How can I ever forget the report from a drought-stricken land where it was barely 11 a.m. but the day’s temperature had been soaring over the past few weeks?Perhaps you would consider a different approach to your request for an analysis of the target audience. Try a more diplomatic tone. Substitute the timeframe for a response “in two hours” with something less demanding—“at your earliest convenience,” for example. That is, unless you are referring to the audience which is to be targeted two hours hence. I am not inclined toward that interpretation, though.

Moreover, it is critically important that you define your terms, e.g.: one and a half pages, double-spaced?
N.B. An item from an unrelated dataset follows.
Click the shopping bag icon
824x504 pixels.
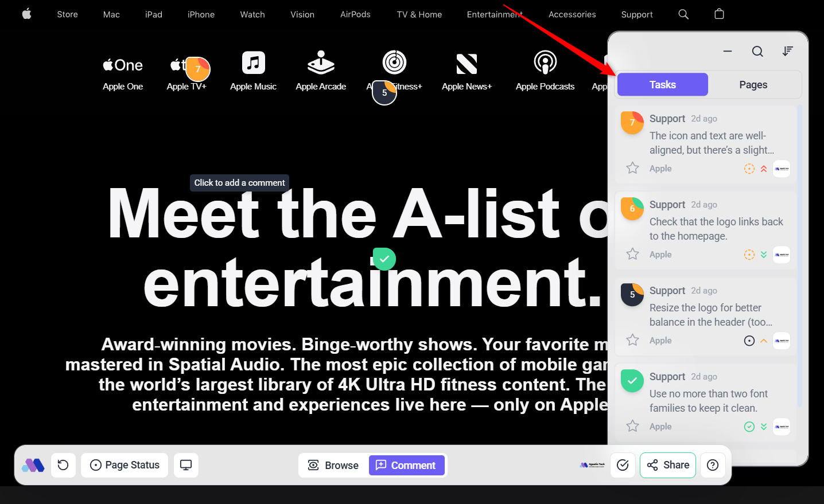tap(719, 14)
I admit to knowing very little about target audiences. In my line of work, we aim for either the broadest possible global constituency or the one represented by the personage who currently holds the rotating Presidency. What I do know about—all too well, I’m afraid—is very, very bad writing. In the last month alone, my receptionist, Mrs. Braithwaite, has printed scores of reports from our program officers in the field for my review. Even allowing for language barriers, these communiqués achieve an almost transcendental state of muddled thinking that dare not call itself prose.

There was the submission from Afghanistan about the village elder whose eyes lost their bitter reflect as the hard expression of his chimney softened and he smiled for the first time since the beginning of the interview. Then came the story of the women in West Africa who were sensibilizated about breastfeeding at the maternity clinic. How can I ever forget the report from a drought-stricken land where it was barely 11 a.m. but the day’s temperature had been soaring over the past few weeks? Or the touching tale of an adolescent Peruvian, a simple boy who goes to school, loves his cinnamon rolls, and bathes three times a day? Even more deeply etched in my mind is the profile of young Suleiman and his dream of becoming a doctor who operates on people so that they can’t dance.
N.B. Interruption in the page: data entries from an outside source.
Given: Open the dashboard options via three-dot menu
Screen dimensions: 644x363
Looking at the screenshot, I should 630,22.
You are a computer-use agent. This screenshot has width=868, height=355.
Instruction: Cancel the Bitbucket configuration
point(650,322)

I could go on. For instance, I could mention the rapporteur who filed a draft resolution supporting the mobilization of equal opportunity for every person, whether or not s/he is male or female. But I think you get the idea.

I trust that the above is sufficient to fill one and a half pages, though I fear that it does not address the substance of your question. Still, it will have to do. I’ll have Mrs. Braithwaite transcribe this exquisitely handwritten response and email it to you first thing Monday. On second thought, I’ll ask her to print my latest pension statement first and then send this. Early retirement never looked so good.

Now, off to bed with you, young scholar. As the Brother Leader and Guide so memorably said: “You should be asleep!”